======== Records to use

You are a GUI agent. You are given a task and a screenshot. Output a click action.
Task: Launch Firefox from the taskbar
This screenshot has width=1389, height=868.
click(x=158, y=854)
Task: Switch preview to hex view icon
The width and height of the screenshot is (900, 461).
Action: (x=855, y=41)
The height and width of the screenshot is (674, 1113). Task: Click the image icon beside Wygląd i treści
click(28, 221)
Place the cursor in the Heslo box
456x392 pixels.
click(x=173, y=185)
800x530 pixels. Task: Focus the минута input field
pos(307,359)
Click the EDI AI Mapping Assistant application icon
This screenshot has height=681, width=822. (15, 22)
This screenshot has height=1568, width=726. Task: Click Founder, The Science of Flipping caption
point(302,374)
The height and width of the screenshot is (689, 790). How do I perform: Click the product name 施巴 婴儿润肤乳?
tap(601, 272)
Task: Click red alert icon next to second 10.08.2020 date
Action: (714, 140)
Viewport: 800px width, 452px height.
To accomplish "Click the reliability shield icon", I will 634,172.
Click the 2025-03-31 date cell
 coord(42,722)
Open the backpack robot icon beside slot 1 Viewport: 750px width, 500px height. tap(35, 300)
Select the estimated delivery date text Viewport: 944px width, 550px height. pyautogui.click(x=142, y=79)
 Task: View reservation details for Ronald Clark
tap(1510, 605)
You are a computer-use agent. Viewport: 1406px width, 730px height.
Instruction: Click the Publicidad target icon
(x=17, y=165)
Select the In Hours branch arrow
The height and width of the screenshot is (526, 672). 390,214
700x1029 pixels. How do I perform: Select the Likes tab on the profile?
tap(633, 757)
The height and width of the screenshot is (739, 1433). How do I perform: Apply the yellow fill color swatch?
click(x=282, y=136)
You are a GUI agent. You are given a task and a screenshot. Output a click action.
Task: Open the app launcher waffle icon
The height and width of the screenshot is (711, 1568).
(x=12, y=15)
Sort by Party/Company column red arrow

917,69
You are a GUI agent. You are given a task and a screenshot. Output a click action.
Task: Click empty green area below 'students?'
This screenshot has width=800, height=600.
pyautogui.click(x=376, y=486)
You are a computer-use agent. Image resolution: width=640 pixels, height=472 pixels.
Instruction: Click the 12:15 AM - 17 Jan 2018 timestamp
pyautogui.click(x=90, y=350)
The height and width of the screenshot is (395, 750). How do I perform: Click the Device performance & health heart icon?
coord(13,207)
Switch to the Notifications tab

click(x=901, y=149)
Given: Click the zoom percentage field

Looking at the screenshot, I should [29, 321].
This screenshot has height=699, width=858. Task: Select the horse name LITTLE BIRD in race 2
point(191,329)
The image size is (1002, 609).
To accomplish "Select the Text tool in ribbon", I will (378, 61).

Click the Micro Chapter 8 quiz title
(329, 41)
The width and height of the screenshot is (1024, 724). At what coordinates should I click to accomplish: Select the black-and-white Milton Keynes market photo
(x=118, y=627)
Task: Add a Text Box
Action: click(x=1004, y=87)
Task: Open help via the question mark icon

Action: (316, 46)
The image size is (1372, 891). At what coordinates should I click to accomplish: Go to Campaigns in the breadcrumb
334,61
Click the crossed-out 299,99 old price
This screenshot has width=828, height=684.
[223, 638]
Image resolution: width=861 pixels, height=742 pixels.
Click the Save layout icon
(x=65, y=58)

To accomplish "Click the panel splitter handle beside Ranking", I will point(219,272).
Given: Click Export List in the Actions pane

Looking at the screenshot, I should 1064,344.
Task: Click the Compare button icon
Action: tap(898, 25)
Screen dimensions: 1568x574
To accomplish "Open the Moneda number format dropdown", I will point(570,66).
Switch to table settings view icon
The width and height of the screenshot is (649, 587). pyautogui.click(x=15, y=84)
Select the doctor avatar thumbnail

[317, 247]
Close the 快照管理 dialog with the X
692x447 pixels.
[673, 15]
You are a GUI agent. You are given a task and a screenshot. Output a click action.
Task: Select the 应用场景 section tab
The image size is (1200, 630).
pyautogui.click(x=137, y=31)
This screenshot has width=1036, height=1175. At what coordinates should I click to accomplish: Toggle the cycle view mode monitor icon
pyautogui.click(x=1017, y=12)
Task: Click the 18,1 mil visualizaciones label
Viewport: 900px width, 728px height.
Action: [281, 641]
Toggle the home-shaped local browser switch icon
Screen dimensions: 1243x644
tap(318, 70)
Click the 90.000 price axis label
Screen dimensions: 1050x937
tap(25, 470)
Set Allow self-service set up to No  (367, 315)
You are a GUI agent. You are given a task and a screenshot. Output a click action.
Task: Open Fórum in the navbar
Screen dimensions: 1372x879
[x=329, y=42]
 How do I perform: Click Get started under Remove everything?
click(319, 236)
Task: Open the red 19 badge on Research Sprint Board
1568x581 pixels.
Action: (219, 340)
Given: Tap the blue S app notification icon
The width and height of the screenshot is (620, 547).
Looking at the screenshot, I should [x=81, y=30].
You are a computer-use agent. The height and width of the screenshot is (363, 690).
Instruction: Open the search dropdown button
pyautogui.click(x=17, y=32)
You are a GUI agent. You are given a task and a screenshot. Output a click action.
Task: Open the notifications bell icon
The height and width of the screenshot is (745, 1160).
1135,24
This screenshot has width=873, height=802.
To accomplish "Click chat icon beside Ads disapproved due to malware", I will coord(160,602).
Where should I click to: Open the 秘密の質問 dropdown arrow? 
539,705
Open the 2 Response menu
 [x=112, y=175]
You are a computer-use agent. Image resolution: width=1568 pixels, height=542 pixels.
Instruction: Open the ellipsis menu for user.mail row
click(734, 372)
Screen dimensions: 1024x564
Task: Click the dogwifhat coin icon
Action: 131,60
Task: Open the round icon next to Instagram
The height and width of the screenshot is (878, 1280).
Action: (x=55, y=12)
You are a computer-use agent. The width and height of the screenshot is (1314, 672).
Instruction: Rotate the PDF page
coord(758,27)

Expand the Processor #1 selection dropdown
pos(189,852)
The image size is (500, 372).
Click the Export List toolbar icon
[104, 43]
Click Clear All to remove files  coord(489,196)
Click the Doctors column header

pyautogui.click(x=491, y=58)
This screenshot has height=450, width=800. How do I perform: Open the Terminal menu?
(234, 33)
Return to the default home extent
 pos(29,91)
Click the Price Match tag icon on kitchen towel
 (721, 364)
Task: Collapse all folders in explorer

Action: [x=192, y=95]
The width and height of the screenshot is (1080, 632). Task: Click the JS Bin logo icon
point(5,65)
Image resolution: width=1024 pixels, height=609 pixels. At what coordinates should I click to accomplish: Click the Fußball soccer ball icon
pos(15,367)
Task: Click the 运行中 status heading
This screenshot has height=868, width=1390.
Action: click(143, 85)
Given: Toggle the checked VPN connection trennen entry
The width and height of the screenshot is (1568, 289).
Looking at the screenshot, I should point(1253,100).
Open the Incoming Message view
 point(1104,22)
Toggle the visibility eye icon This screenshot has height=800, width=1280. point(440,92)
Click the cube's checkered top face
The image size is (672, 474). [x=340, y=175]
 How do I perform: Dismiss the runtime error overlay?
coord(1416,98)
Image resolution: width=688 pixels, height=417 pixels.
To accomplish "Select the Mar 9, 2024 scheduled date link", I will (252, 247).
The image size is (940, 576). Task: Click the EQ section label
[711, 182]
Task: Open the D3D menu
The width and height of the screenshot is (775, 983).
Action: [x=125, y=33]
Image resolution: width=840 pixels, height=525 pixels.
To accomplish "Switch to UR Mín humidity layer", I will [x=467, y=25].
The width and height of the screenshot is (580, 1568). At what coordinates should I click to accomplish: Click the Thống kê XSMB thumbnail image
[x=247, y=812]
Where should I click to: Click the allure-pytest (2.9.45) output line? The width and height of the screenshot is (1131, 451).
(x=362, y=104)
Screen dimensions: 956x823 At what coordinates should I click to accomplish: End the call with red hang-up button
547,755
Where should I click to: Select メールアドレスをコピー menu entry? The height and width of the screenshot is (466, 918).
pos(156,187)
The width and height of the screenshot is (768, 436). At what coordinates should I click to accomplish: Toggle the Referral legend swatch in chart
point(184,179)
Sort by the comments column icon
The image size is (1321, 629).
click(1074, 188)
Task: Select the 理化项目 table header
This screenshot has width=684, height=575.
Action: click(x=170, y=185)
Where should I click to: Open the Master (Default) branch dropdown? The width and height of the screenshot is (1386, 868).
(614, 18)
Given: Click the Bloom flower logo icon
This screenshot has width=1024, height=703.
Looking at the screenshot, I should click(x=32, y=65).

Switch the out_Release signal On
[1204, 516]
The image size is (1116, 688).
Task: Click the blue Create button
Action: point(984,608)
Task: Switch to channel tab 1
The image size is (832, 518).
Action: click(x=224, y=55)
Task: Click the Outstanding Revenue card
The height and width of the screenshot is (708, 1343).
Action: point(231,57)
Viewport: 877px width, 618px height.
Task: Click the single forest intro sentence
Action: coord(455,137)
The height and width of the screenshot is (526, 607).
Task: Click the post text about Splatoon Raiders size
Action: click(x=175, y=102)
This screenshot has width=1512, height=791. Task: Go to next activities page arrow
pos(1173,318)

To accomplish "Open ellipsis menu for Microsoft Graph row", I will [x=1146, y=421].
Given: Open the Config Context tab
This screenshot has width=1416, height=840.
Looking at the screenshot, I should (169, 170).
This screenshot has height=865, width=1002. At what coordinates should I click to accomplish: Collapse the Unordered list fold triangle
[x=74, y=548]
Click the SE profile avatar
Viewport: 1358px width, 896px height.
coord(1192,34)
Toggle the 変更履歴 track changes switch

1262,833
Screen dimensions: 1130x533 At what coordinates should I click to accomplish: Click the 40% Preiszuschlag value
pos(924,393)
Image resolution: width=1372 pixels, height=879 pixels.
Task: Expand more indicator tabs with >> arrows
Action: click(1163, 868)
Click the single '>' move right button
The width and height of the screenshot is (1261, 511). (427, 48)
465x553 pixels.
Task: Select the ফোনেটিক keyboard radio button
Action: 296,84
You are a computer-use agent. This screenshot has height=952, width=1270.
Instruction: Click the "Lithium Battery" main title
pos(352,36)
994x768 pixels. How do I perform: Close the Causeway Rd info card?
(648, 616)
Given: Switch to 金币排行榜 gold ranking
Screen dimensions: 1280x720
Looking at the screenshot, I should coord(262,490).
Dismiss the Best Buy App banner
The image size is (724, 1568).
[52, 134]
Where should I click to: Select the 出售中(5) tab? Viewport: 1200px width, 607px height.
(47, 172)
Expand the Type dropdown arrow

================

What you need to do:
Count the lines in the listing above that contain the word "avatar", and reply with only the number.

Exercise answer:
2